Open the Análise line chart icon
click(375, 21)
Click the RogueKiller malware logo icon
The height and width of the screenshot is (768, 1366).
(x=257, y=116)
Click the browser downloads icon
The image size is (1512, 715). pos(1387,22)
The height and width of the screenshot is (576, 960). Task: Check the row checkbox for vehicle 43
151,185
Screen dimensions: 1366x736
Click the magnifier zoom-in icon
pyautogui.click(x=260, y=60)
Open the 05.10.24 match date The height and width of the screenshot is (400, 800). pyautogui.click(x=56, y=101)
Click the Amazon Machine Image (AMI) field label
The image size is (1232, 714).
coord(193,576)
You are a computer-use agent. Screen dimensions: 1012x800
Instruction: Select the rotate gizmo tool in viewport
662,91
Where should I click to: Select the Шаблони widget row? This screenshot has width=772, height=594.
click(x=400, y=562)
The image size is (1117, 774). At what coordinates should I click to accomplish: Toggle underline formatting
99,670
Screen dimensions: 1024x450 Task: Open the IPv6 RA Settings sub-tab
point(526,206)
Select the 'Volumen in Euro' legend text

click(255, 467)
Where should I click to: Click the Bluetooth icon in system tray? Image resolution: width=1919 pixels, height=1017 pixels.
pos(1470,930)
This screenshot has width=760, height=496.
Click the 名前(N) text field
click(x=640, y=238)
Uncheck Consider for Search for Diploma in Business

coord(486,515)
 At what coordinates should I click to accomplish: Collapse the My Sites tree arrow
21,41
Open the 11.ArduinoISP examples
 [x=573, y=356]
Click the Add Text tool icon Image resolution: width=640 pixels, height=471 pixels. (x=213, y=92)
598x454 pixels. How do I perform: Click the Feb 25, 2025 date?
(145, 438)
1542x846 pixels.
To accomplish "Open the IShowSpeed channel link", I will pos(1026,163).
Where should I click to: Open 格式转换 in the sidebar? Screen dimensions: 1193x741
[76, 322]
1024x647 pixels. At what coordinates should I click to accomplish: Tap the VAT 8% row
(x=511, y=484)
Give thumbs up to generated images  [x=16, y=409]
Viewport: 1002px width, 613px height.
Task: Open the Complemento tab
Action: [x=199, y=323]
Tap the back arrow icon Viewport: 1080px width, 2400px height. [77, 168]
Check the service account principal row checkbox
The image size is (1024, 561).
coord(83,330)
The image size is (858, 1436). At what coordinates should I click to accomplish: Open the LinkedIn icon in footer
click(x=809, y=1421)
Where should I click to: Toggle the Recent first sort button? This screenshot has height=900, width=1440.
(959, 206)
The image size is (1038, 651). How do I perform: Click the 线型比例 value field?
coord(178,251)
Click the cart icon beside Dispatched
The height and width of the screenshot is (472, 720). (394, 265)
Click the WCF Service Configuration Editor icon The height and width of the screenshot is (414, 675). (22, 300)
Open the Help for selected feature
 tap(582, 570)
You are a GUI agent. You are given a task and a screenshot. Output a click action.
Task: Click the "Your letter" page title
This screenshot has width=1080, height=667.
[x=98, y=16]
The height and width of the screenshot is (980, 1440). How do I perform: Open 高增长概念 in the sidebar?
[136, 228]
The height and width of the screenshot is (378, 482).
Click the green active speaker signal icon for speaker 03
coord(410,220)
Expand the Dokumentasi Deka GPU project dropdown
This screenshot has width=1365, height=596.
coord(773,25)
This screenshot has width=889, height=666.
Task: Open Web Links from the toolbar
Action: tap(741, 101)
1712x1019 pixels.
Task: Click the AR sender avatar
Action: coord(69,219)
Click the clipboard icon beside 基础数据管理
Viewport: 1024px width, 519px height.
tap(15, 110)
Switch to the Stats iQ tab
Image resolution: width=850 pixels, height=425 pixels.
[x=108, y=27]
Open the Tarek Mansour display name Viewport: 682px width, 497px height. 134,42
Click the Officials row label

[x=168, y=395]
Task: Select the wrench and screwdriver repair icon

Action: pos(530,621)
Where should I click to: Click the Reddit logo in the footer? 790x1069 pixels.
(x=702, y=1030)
◆ ◆ ◆ ◆ ◆
What you will do:
Look above for the line containing "The image size is (858, 1436)." and the line containing "Expand the Dokumentasi". Transcribe both, with the lines between them, exactly.

Response box:
The image size is (858, 1436). At what coordinates should I click to accomplish: Open the LinkedIn icon in footer
click(x=809, y=1421)
Where should I click to: Toggle the Recent first sort button? This screenshot has height=900, width=1440.
(959, 206)
The image size is (1038, 651). How do I perform: Click the 线型比例 value field?
coord(178,251)
Click the cart icon beside Dispatched
The height and width of the screenshot is (472, 720). (394, 265)
Click the WCF Service Configuration Editor icon The height and width of the screenshot is (414, 675). (22, 300)
Open the Help for selected feature
 tap(582, 570)
You are a GUI agent. You are given a task and a screenshot. Output a click action.
Task: Click the "Your letter" page title
This screenshot has width=1080, height=667.
[x=98, y=16]
The height and width of the screenshot is (980, 1440). How do I perform: Open 高增长概念 in the sidebar?
[136, 228]
The height and width of the screenshot is (378, 482).
Click the green active speaker signal icon for speaker 03
coord(410,220)
Expand the Dokumentasi Deka GPU project dropdown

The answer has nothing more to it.